Y ahora, la buena: con los derechos pasa como con la bicicleta: si dejamos de pedalear, no avanzaremos, aunque tengamos el impulso inicial. Dicho de modo menos pedestre, los derechos se mantienen garantizados gracias sobre todo a nuestro trabajo ciudadano, a nuestra presión sobre quienes los gestionan en nuestro nombre. Una presión que tiene éxito si nos tomamos en serio esta exigencia de ciudadanía activa que consiste en tomar la palabra para denunciar, para protestar, para exigir, por todas las vías que se nos ofrecen en democracia, entre las que incluyo -como último recurso, legítimo- la desobediencia civil. Digamos algo más de esas vías. La primera es nuestro voto, que supone un contrato con quien nos ofrece el programa que, a juicio de cada uno, es más convincente para el reconocimiento y garantía de los derechos, con mayor atención cada vez a los derechos sociales, pero sin descuidar los demás. Pero después del voto, no debemos desentendernos: tenemos que dedicar parte de nuestro tiempo al control, a la denuncia, a la queja y lo haremos de forma más eficaz si nos asociamos, si actuamos en común. Se trata de hacer nuestro el Derecho, esto es, tomar conciencia de que el derecho no es una herramienta que sobrevuela sobre nosotros con la amenaza de caer sobre nuestras cabezas, sino un instrumento del que disponemos, porque en democracia el Derecho debe estar al servicio de nuestras necesidades, de nuestros derechos y por tanto somos nosotros los que debemos ponerlo en acción, con arreglo a las reglas de juego de las que nos hemos dotado.

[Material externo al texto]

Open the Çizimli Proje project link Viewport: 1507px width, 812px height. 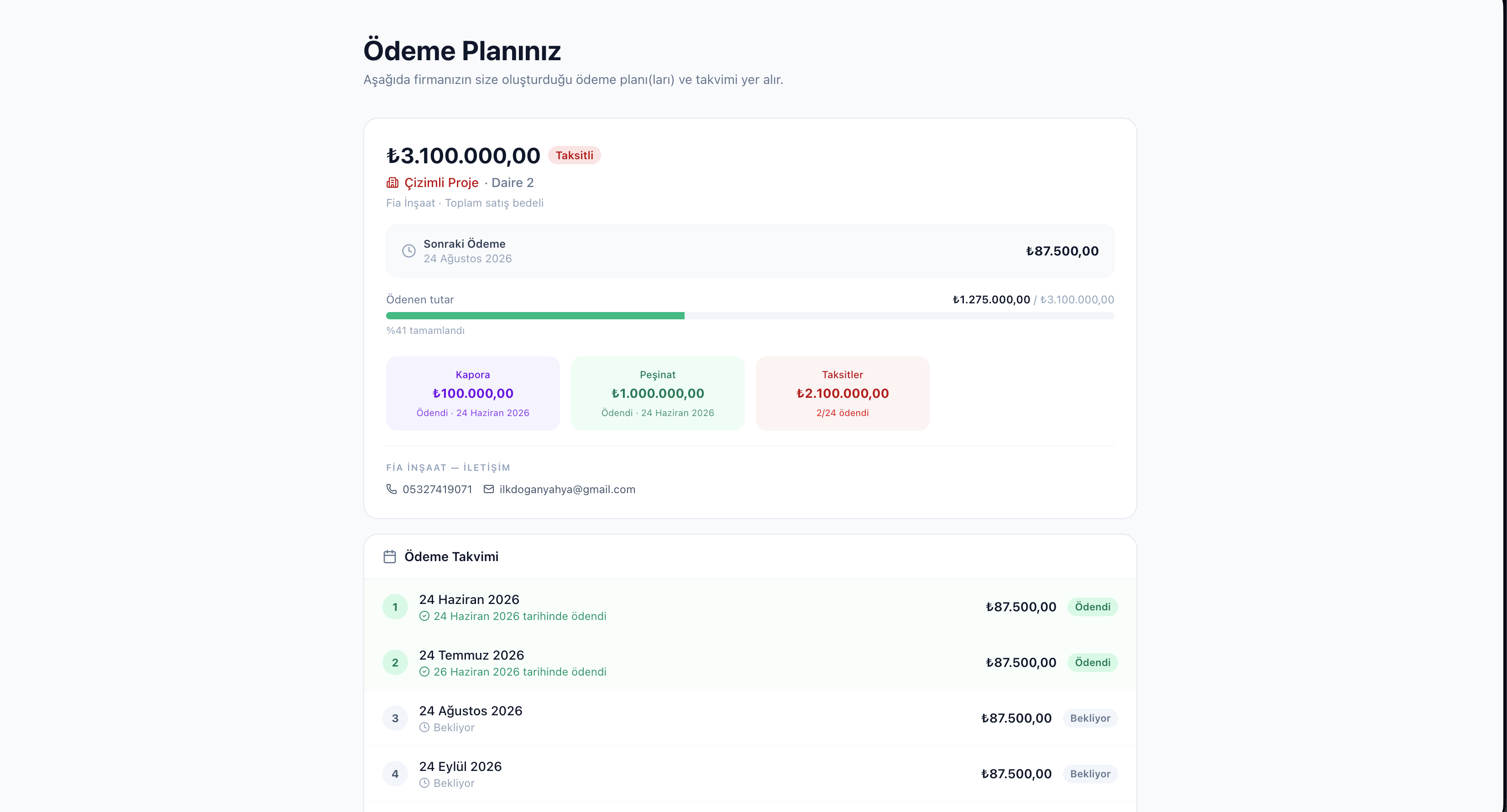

Para que el Derecho fructifique a favor de los derechos -de los de todos, que deben conjugarse sin daño para el otro- me permito recomendar, la propuesta de la filósofa Simone Weil en su maravilloso ensayo La Ilíada o el poema de la fuerza, cuando nos sugiere cuatro guías de conducta para hacer valer la dignidad y la fraternidad sobre la fuerza: no dejarse llevar por la admiración, por el poder de atracción que tiene la fuerza y quienes la ejercen; no odiar a nuestros adversarios y ni siquiera a nuestros enemigos; no confiar en la suerte y por último, y muy importante, no despreciar a quienes por diferentes circunstancias, se encuentran en los márgenes de la sociedad, a los que ella considera “los desdichados”, sino reconocer su dignidad desde su diferencia.